We went from Sat 2nd April till Tue 5 April 2011; driving up the north west Scottish coast and getting the Pentland Ferry from Gills Bay to St Margaret’s Hope, then driving over the Churchill Barriers to Kirkwall.  On the journey back we drove from Kirkwall to Stromness and took the Northlink Ferry from there to Scrabster, then drove back down the north west Scottish coast.

So Excited!

Tomorrow morning at the crack of sparrows, we’re driving to the Orkneys for a few days.  I’ve been looking forward to it for weeks.  I’m excited about the drive to Wick, the ferry, the drive over all the causeways, exploring the main island, the lot.  I am like a kid on Christmas Eve.

I primed the girls a fornight ago and showed them some bits of the journey on Google Earth.  We talked about the wildlife we might see (and The Boss saw some dolphins on his way to work the day before yesterday, so hopefully there’ll be more further north!).  Today the kids understood that it’s only one more sleep till we go.  So they apparently talked non-stop at nursery today about: the long, long drive, the ferry, the puffins and the owls.  <Screech.  Reverse> What?  Owls?  I don’t remember talking about owls!  I remember showing them photos of puffins and seals, otters and dolphins, The Old Man of Hoy and the beach near where we’ll be (my word, it looks even better than our incredible local beach at home – did I tell you how excited I am?!).  So I did a quick Google, and luckily there are apparently lots of owls on the Orkneys.  But the puffins won’t be there till May.  So I guess Owl Lover Midi will be happy, but how to break the puffin news to Maxi…

I’ve spent the whole night printing out spotter sheets of birds, leaves, trees, beasts, bugs, that kind of thing.  I feel so inadequate when Maxi or Midi ask “what’s that tree / bird / animal / plane?” and I don’t know.  Now, ask me what that cloud is, and I’ll tell you its name, estimate its cloud-base and forecast the probable weather over the next hour.  But on normal undorky things, I fail.  This website is bloody amazing for that kind of thing.  The minxes are too young for the games and activities, but it won’t be long I’m sure.  Example, here is a link to the ‘picnic’ activity pack: it’s got links to spotter guides, games, site to find your nearest bluebell wood, etc, etc.
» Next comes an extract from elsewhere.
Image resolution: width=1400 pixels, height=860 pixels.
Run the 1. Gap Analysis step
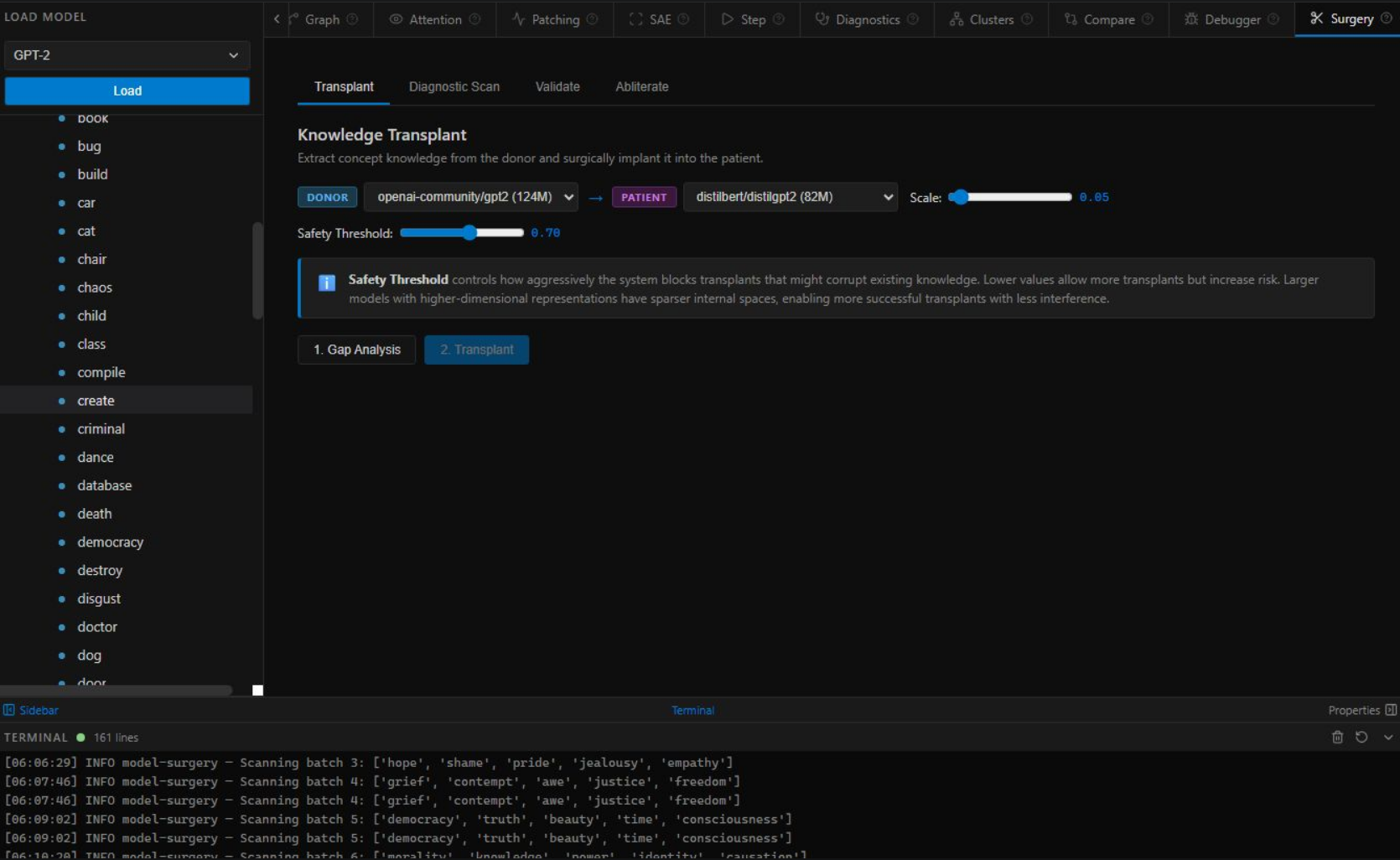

I can’t be faffed with taking a buggy, so spent the afternoon practicing back carries of Mini in the woven wrap.  I studied photos, YouTube videos and just bit the bullet and experimented.  My first Rucksack Carry was a lot neater and safer than the second attempt.  Or third.  Or even 4th.  The Reinforced Rebozo (?) looked like a right bozo (me) tied it.  Still, it kept me out of trouble, and forewarned Mini Minx of Events To Come.  (She didn’t like being on my back, but did a very funny comedy-double-take when she looked down and saw my face from round behind my neck.  She obviously didn’t realise that ‘Behind Mummy’ is still Mummy, not some strange creature.  Honest.

Anyway.  Orkneys.  Fingers crossed that we see no evidence of the forecast 800 times <faint> the normal number of midges.  And to anyone who’ll be on the ferry tomorrow, I’m so, so sorry in advance.  Sorry for the mess and the noise and the squealing and the chaos (Mini’s latest trick is to chuck everything she can reach, in a fine overhead lob).

See you in a few days with tales of Orcadian minxiness, I bet.